In the data below, find every line that has the string "computer", and copy it.

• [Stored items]
------------------------
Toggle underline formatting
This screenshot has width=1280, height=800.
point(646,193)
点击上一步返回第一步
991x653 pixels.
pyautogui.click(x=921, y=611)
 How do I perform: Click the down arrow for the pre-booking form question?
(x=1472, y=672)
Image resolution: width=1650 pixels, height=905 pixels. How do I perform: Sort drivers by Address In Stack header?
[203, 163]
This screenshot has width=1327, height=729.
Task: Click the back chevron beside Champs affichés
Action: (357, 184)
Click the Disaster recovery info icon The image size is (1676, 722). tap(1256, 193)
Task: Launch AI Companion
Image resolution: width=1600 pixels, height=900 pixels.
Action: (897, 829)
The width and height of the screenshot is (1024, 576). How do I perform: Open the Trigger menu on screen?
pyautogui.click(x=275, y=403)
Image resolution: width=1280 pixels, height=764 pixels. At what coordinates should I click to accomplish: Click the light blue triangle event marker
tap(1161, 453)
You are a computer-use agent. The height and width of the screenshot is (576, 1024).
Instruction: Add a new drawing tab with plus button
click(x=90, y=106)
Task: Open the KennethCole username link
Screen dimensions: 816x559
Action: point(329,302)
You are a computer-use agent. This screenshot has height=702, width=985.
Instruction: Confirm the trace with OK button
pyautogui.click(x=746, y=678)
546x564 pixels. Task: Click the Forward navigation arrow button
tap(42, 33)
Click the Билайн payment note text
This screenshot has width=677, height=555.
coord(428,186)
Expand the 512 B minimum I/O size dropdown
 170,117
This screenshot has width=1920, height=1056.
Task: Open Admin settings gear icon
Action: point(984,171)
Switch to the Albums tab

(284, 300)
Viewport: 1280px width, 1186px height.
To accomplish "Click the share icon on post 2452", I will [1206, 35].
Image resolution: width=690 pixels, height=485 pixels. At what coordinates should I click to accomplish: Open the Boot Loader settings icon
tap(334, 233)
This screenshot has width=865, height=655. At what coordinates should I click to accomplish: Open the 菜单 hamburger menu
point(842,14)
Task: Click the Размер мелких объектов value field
------------------------
• [Task answer]
You are a computer-use agent. The height and width of the screenshot is (576, 1024).
You are a computer-use agent. This screenshot has height=702, width=985.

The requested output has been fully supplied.